Cultes

1954 Blanc palais

Photo de la mosquée vue de l'entrée du jardin des plantes

"  La grande mosquée de Paris a fait dès mon plus jeune âge partie de mon décor.

 

Je l'ignorais alors: elle avait été achevée en 1926 en reconnaissance des dizaines de milliers de soldats de confession musulmane morts sous le drapeau de la France durant la «grande guerre».

 

Je la voyais de l'entrée du jardin des plantes située à l'angle de la rue Geoffroy Saint Hilaire et de la rue Buffon chaque fois que je me rendais dans ce qui était pour moi plus une grande aire de jeu qu'un conservatoire des plantes.

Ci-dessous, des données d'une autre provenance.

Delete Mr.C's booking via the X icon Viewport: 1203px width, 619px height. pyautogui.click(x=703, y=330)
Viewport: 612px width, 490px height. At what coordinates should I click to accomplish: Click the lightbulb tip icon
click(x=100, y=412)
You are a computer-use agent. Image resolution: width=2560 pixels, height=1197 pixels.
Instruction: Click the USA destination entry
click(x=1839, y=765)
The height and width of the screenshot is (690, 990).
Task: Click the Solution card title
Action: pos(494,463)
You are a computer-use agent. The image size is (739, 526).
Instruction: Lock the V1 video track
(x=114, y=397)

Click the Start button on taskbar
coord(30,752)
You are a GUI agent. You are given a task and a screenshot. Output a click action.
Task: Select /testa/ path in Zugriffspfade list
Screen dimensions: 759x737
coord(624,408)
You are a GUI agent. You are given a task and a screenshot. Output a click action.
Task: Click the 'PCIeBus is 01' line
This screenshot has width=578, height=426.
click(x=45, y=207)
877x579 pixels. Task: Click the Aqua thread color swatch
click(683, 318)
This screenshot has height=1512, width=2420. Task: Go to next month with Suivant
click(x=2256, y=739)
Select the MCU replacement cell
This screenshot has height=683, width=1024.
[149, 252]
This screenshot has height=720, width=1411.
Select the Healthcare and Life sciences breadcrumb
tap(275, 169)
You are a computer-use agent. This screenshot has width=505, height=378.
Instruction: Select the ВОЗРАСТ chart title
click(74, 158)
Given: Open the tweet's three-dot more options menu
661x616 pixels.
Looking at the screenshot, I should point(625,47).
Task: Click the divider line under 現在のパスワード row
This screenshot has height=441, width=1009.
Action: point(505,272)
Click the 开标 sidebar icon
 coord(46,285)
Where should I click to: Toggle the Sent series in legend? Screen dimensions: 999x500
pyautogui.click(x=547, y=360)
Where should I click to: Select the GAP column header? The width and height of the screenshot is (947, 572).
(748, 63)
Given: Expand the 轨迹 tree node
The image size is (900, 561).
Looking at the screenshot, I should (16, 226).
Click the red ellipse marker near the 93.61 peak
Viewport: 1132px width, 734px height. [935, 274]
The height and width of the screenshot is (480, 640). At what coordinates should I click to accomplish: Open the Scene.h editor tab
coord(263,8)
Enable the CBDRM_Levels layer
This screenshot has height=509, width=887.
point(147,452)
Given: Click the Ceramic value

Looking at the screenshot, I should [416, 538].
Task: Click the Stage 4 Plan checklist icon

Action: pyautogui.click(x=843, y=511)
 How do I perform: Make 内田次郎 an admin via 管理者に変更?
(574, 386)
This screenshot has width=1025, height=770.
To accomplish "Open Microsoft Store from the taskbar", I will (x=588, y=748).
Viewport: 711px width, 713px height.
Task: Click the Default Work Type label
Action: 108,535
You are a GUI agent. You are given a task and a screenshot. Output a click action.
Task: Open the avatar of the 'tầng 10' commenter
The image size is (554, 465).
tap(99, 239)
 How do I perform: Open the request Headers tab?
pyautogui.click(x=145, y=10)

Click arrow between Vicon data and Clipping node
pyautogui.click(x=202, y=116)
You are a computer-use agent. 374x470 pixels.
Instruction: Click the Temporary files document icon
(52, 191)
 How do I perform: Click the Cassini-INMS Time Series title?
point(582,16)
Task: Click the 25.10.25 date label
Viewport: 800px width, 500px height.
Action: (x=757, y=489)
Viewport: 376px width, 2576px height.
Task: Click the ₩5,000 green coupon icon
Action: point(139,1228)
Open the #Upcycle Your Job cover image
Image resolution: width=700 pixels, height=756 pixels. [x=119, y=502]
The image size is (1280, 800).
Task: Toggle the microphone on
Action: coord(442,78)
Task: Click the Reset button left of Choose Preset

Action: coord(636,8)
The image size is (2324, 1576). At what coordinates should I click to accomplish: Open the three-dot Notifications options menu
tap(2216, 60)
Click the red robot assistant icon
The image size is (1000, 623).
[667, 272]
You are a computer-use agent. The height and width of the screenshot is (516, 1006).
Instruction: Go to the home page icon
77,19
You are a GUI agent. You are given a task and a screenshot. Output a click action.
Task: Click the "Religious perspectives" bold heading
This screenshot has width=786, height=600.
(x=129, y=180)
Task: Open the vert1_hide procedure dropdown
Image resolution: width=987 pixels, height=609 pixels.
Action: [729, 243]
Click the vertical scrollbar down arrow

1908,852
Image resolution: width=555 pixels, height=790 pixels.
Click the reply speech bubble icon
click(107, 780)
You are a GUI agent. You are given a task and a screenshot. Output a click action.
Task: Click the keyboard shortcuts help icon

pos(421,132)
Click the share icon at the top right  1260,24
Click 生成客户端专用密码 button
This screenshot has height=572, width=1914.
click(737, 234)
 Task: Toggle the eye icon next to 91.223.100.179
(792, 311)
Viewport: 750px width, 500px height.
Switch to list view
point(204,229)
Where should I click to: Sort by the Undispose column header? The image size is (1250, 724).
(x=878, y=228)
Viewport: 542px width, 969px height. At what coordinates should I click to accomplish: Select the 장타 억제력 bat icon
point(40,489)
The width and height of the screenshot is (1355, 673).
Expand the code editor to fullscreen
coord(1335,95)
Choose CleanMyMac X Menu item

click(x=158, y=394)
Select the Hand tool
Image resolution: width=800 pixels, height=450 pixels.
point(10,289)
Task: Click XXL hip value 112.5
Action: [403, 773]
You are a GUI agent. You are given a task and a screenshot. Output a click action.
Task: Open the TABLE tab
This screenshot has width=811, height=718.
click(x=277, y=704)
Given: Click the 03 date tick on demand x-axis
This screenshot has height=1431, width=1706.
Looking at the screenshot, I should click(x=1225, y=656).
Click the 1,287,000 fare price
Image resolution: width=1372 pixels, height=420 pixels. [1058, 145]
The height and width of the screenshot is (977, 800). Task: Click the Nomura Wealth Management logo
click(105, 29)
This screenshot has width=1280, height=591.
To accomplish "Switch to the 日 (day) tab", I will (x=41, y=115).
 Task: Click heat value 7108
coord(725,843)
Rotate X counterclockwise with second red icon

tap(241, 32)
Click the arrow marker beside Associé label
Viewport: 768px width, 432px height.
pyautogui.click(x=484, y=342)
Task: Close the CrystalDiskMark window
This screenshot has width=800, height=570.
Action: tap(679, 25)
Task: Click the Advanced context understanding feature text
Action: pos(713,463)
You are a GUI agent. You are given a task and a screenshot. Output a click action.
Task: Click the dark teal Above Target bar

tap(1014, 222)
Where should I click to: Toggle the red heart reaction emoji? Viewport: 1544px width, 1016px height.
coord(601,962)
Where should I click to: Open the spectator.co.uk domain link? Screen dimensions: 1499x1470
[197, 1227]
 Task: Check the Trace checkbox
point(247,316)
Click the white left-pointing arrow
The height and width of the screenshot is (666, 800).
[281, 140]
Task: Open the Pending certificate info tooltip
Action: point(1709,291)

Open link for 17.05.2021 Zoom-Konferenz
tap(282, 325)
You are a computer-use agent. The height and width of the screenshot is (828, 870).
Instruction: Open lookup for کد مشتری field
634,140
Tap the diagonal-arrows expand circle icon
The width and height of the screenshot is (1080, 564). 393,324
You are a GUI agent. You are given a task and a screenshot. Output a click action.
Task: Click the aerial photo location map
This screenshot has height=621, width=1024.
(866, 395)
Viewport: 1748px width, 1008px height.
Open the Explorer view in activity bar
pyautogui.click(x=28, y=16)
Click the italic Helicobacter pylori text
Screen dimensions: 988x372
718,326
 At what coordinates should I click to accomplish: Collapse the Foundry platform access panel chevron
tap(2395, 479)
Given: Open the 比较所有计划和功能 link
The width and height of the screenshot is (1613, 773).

Observée de cet endroit, cette construction basse et blanche tranchait sur les immeubles grisâtres et si banaux qui la longeaient sur la rue Georges Desplas parallèle à la rue Geoffroy Saint Hilaire.

 

Le minaret, qui aurait pu en faire autre chose qu'une résidence fastueuse et exotique, n'était dans mon imaginaire qu'une tour marquant le pouvoir et la richesse du propriétaire à l'image de celles que je découvrirais bien plus tard à San Gimignano en Toscane. Cette interprétation de la fonction du minaret était affermie par l'absence de sons de cloches et d'appels à la prière d'un muezzin, lesquels m'auraient évidemment conduits à interroger mes parents.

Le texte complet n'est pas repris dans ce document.